Prompt:
Reproduce the part of the items that opens with the line containing "Identify the location" and runs through the end of the items, both ends included, and leave the pictures out of your answer.

Study material:
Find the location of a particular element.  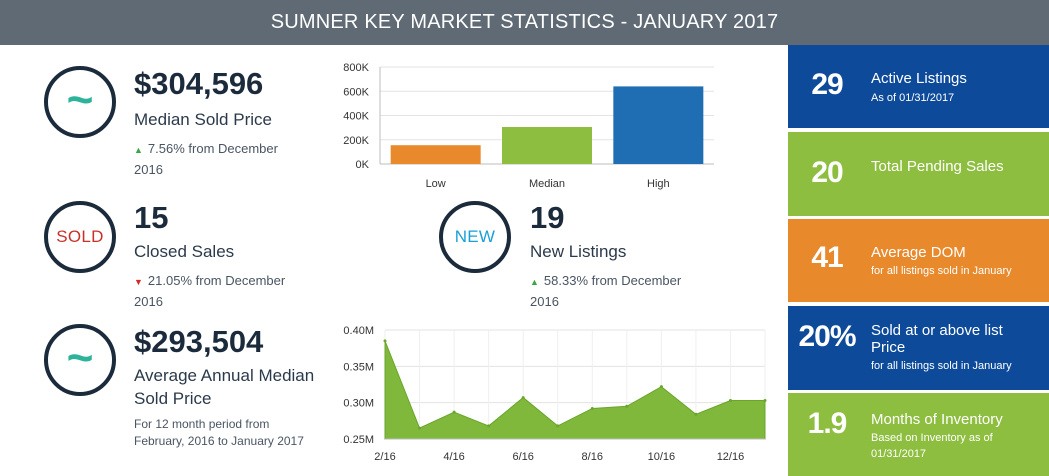

new-icon-text: NEW is located at coordinates (475, 236).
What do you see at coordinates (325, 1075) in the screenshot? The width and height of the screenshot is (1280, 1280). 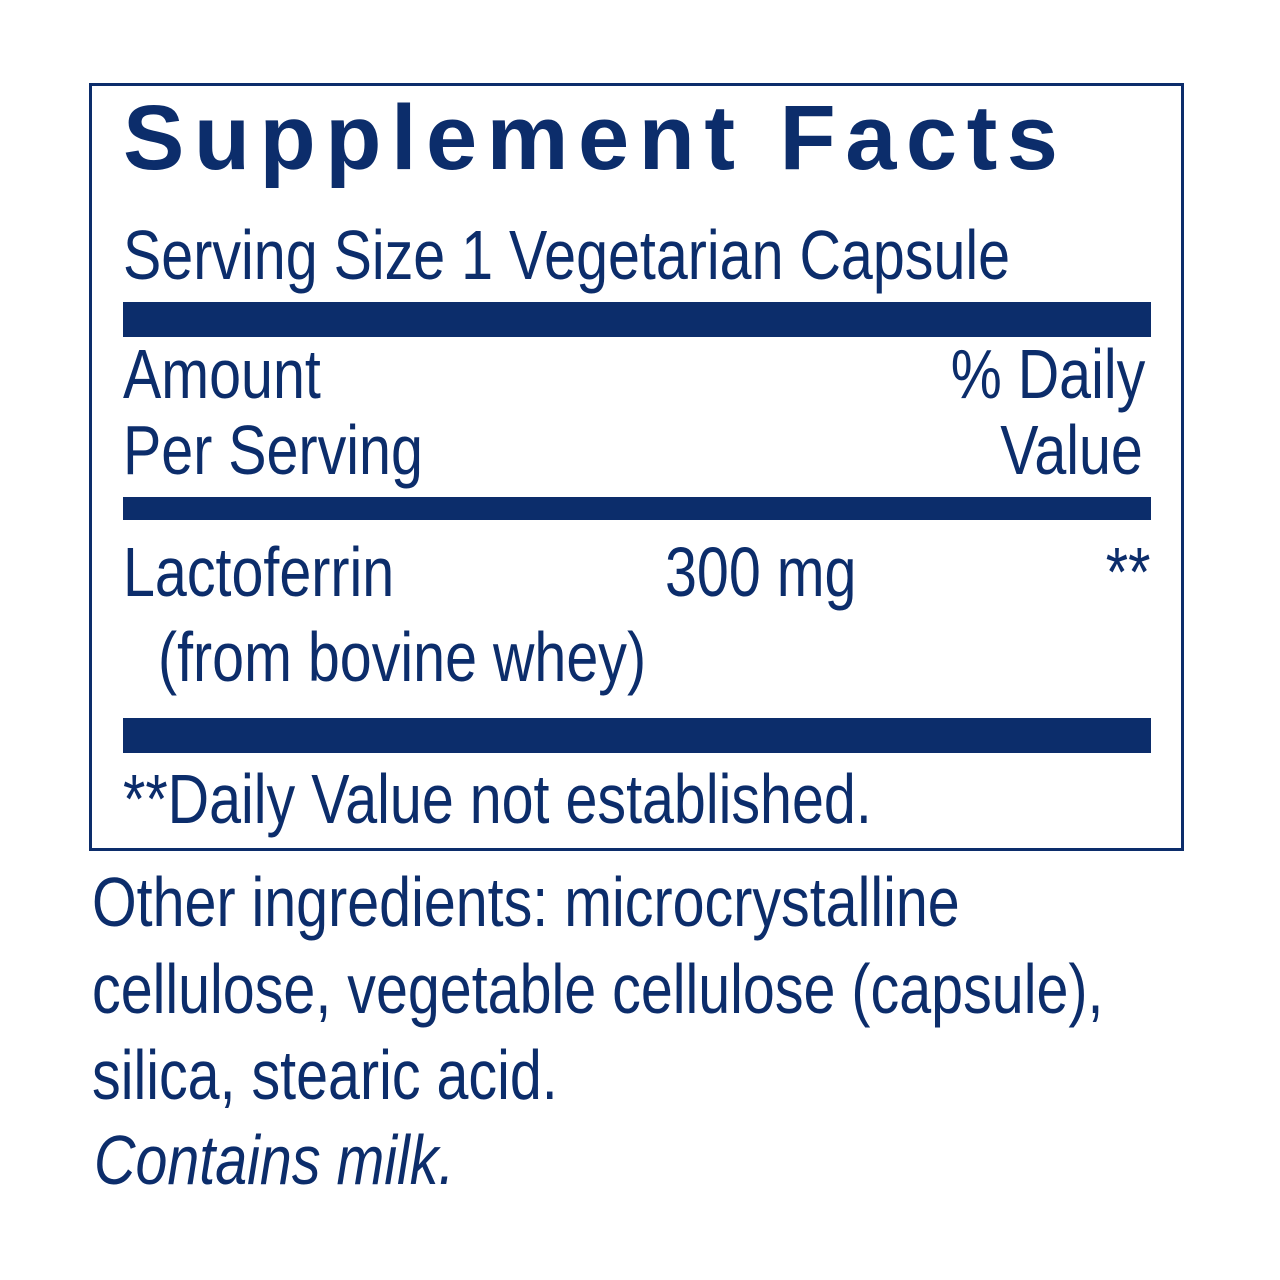 I see `other-ingredients-line3: silica, stearic acid.` at bounding box center [325, 1075].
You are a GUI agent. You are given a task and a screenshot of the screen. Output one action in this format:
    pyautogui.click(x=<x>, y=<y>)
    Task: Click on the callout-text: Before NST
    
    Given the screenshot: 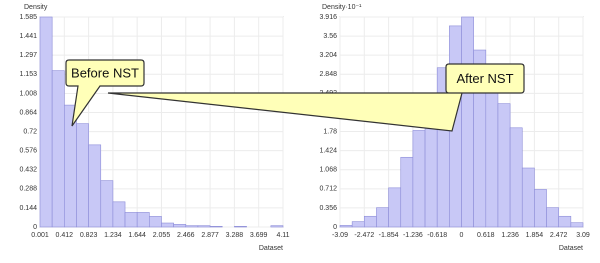 What is the action you would take?
    pyautogui.click(x=105, y=72)
    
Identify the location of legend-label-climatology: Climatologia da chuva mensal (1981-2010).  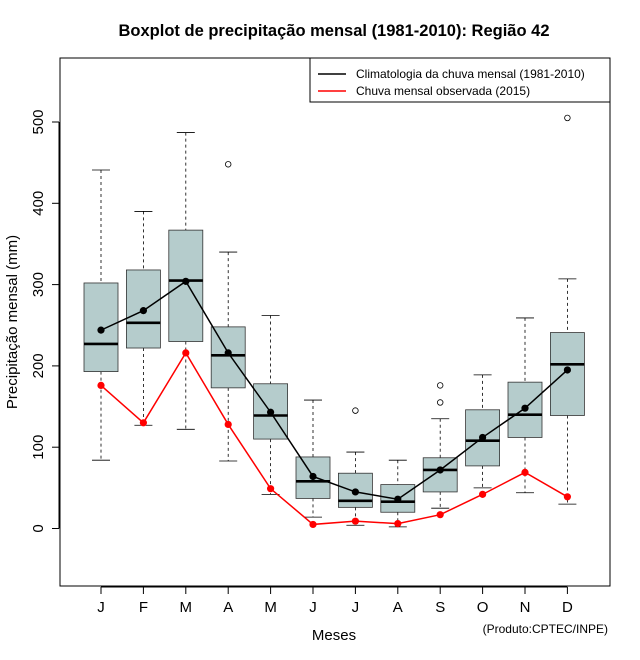
(470, 74).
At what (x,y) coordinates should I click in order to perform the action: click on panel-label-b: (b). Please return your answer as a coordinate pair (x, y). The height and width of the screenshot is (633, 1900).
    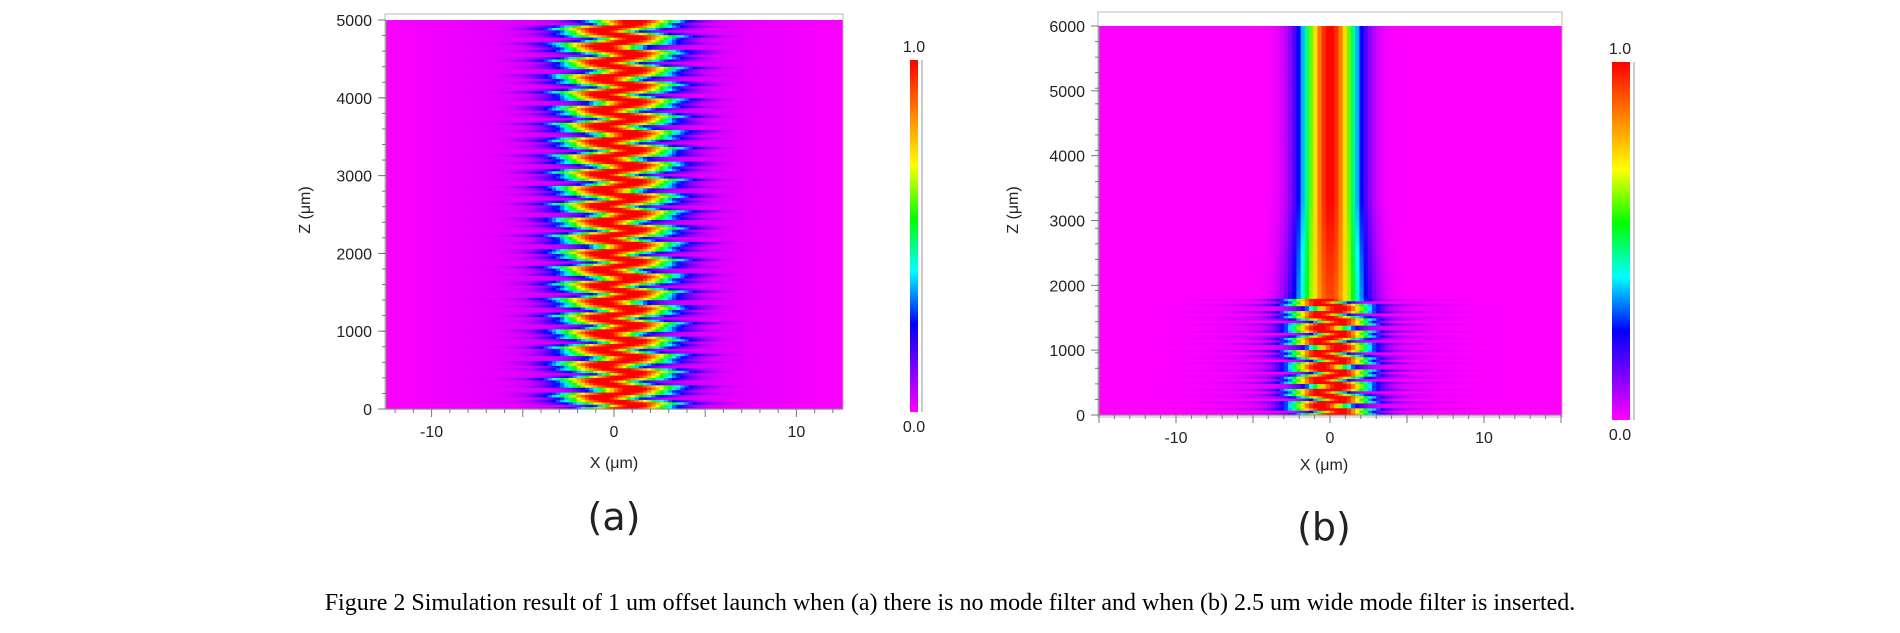
    Looking at the image, I should click on (1324, 527).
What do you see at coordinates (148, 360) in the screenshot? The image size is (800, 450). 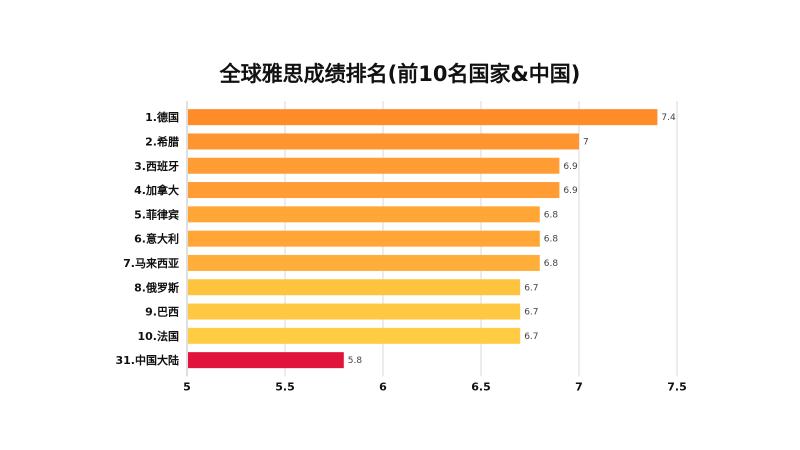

Output of the exercise:
Identify the location of legend-label-climatology: Climatologia da chuva mensal (1981-2010).  
(470, 74).
At what (x,y) coordinates should I click in order to perform the action: click on panel-label-b: (b). Please return your answer as a coordinate pair (x, y). The height and width of the screenshot is (633, 1900).
    Looking at the image, I should click on (1324, 527).
What do you see at coordinates (148, 360) in the screenshot? The image size is (800, 450). 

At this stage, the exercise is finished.